Kinetic and spectral properties of rhodamine 6G free radicals: a pulse radiolysis study

Using the pulse radiolysis technique Br2− has been shown to react with the laser dye, rhodamine 6G (RhH+) to produce cation radicals. At pH 4, the species designated RhH2+ is produced which was shown to deprotonate with a pKa of 5.7 yielding Rh+. Both forms of the radical have characteristic transient difference absorption spectra with distinct maxima at 470 nm. tion radicals are relatively long-lived and can be observed for up to 1 s after the pulse.
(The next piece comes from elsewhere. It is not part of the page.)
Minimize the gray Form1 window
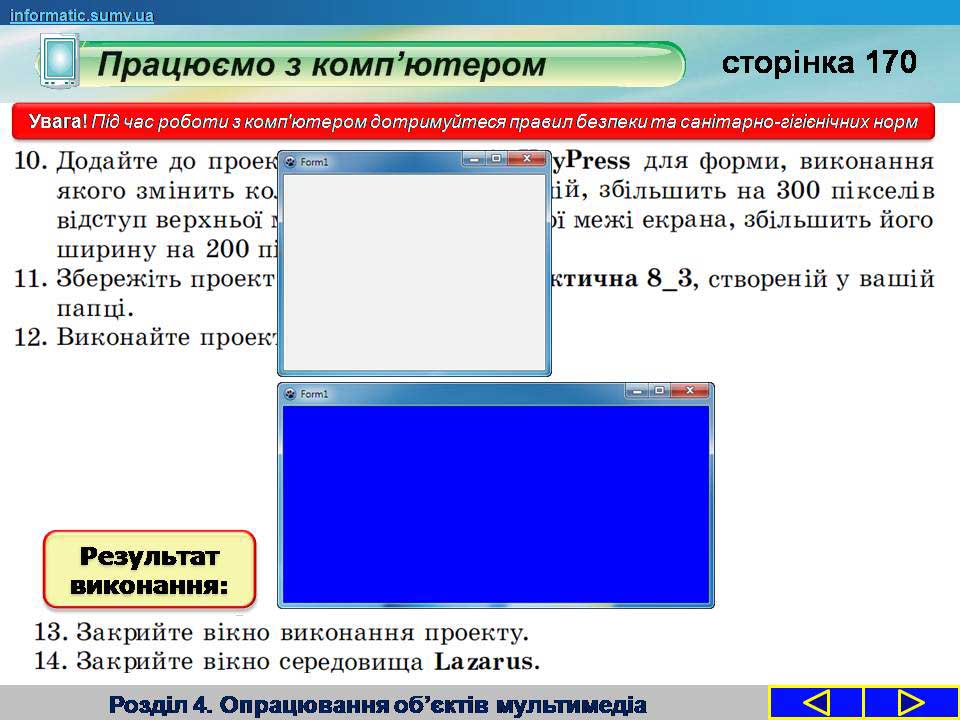 click(474, 158)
At the end of the reaction(s) of Rh+, significant increases in absorption relative to the ground state area were observed in the dye laser output region, 555–620 nm. Oxygen had no effect on the decay of these radicals; however, it was demonstrated that O2− could regenerate the dye ground state in a redox process. At high concentrations of rhodamine 6G, it appears that only monomeric cation radicals are formed on reaction with Br2−, suggesting that any dimer cation radicals formed initially are short-lived (k[dissociation]>5×106 s−1). The relevance of cation radical formation to the efficiency and photostability of rhodamine dye laser systems in both liquid and solid state is discussed. It is proposed that the formation of such radicals, particularly in the solid state, may account for the loss of efficiency and photostability and so provide an alternative mechanism to one involving the dye triplet state.